Pantau - Aktivitas tambang nikel di Pulau Gag, Raja Ampat, Papua Barat Daya, memunculkan kontroversi luas akibat dampak kerusakan lingkungan yang serius.
Kondisi lahan bekas tambang menunjukkan degradasi ekstrem: struktur tanah rusak, miskin hara, terkontaminasi logam berat, dan kehilangan daya simpan air.
Permukaan tanah yang sebelumnya subur kini berubah menjadi tandus dan berpotensi menjadi sumber pencemaran sistem hidrologi di sekitarnya.
Air larian dari wilayah tambang membawa logam berat ke sungai dan laut, mengancam kehidupan laut dan kesehatan masyarakat.
Dalam beberapa kasus, air tanah di sekitar lokasi bekas tambang menunjukkan kandungan logam berat melebihi ambang batas aman untuk konsumsi.
Kerusakan ini tidak hanya soal teknis reklamasi, tetapi menyangkut pemulihan keseimbangan ekologis yang kompleks.
Reklamasi Bukan Sekadar Menanam Pohon: Masyarakat Harus Jadi Pemulih Utama
Upaya reklamasi tidak bisa berhenti pada penanaman pohon semata, tetapi harus mencakup intervensi fisik, kimia, dan biologi secara terpadu.
Penggunaan bahan amelioran seperti kompos, biochar dari limbah pertanian, dan kapur dolomit menjadi langkah awal memperbaiki kondisi tanah.
Biochar terbukti mampu meningkatkan kapasitas tukar kation dan menurunkan toksisitas logam di Kalimantan dan Sulawesi.
Kombinasi penanaman alga tanah, lumut, tanaman pionir penyerap logam berat, dan penggunaan mikoriza arbuskular terbukti efektif memperbaiki tanah.
Mikoriza membantu akar tanaman menyerap hara dan mengurangi toksisitas logam berat, bahkan meningkatkan kandungan karbon organik hingga 2,5 kali lipat dalam dua tahun.

* BUTIR TUGAS 1:
Dalam kutipan tentang tambang nikel di Pulau Gag, hingga berapa kali lipat mikoriza dapat meningkatkan kandungan karbon organik dalam dua tahun?
* BUTIR TUGAS 2:
Teruskan kutipan tentang kerusakan dan reklamasi lahan bekas tambang nikel di Pulau Gag mulai setelah kalimat terakhirnya.

* DATA:
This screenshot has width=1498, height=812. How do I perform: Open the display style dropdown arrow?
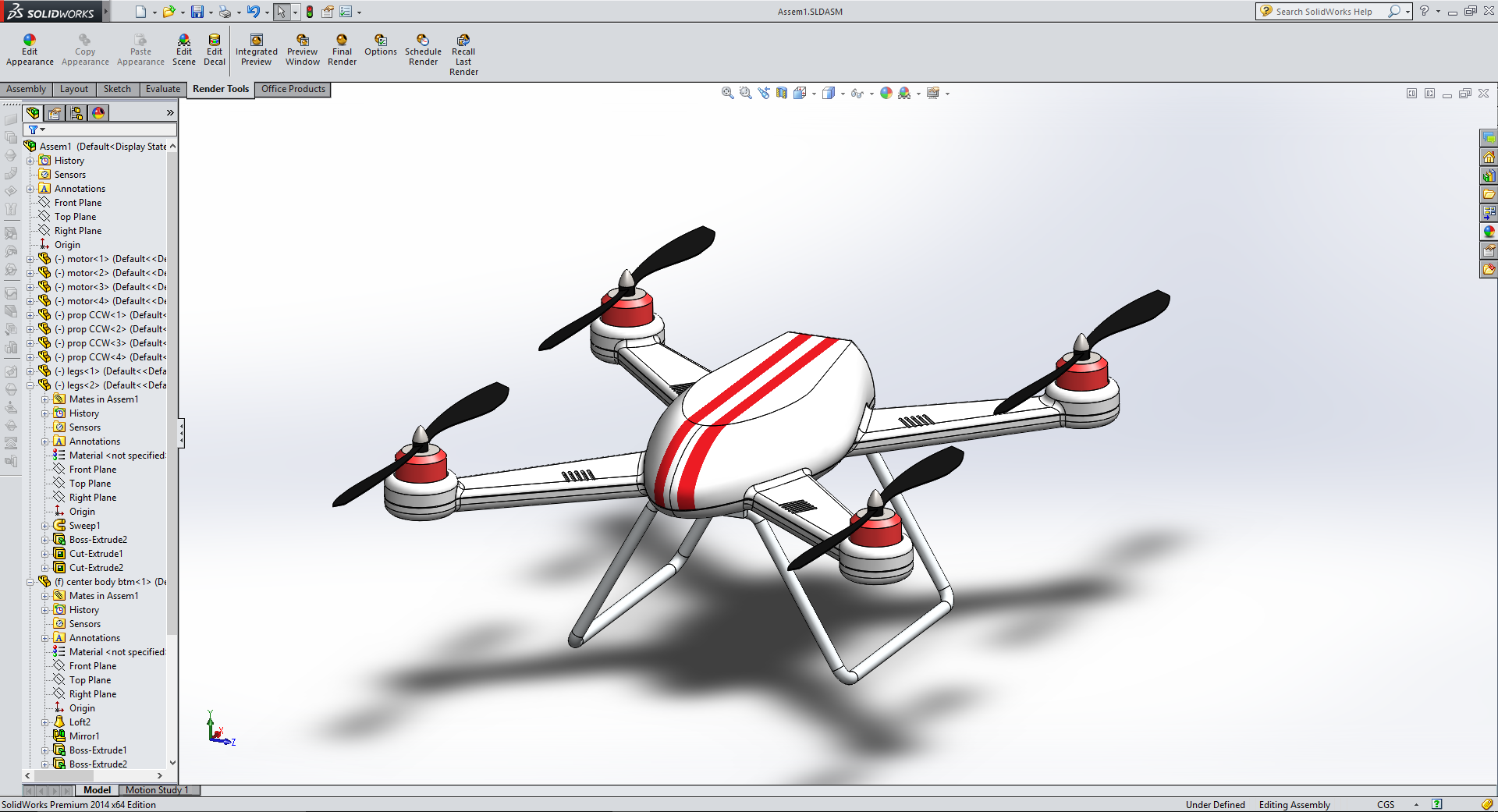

* KOTAK JAWABAN 1:
Hingga 2,5 kali lipat.

* KOTAK JAWABAN 2:
Tanaman lokal seperti Calliandra, Albizia, dan sagu dapat digunakan untuk revegetasi jangka panjang, karena memiliki manfaat ekologis dan ekonomi bagi warga sekitar.
Namun, pemulihan lahan tidak boleh dilakukan secara eksklusif oleh kontraktor teknokratik.
Masyarakat lokal, terutama masyarakat adat, harus dilibatkan secara aktif karena mereka memiliki pengetahuan dan kearifan dalam mengelola tanah.
Banyak program reklamasi gagal karena mengabaikan keterlibatan komunitas, padahal pendekatan kolaboratif terbukti dua kali lebih berhasil.
Beberapa wilayah telah berhasil mengembangkan skema agroforestri berbasis reklamasi yang memberi pangan, bahan bakar, dan pendapatan bagi masyarakat lokal.
Langkah ini menumbuhkan rasa kepemilikan dan memastikan keberlanjutan pemulihan ekosistem.
Perlu Revolusi Paradigma: Reklamasi Bukan Sekadar Administrasi
Perusahaan tambang harus berhenti melihat reklamasi sebagai kewajiban administratif semata.
Paradigma baru menuntut tanggung jawab ekologis penuh dari perusahaan, termasuk monitoring jangka panjang dan evaluasi sosial-ekologis.
Reklamasi tidak boleh dilakukan hanya demi memenuhi citra visual “hijau”, tetapi harus berbasis pada data dan indikator biodiversitas yang akurat.
Pemerintah harus hadir melalui regulasi ketat, insentif berbasis sains, dan adopsi nature-based solutions dari agenda iklim global.
Evaluasi pemulihan harus mencakup teknologi remote sensing, analisis biofisik, dan indeks keanekaragaman hayati.
Tanah harus dipahami sebagai ruang hidup yang menyimpan memori ekologis, bukan sekadar objek eksploitasi.
Rehabilitasi lahan berarti membangun kembali jejaring kehidupan, termasuk air, udara, vegetasi, dan struktur sosial-budaya.
Sebagai negara megabiodiversitas, Indonesia memikul tanggung jawab moral besar terhadap dunia.
Kerusakan kawasan wisata ikonik seperti Raja Ampat akan dianggap sebagai kegagalan komitmen Indonesia terhadap keberlanjutan.
Indonesia butuh sistem pemulihan lahan yang proaktif, antisipatif, dan partisipatif.
Pemulihan tanah harus dipandang sebagai proyek peradaban bangsa.
"Tanah bukan hanya tempat berpijak, tetapi juga tempat berpulang". Maka memperbaiki tanah berarti memperbaiki arah pulang sebagai manusia.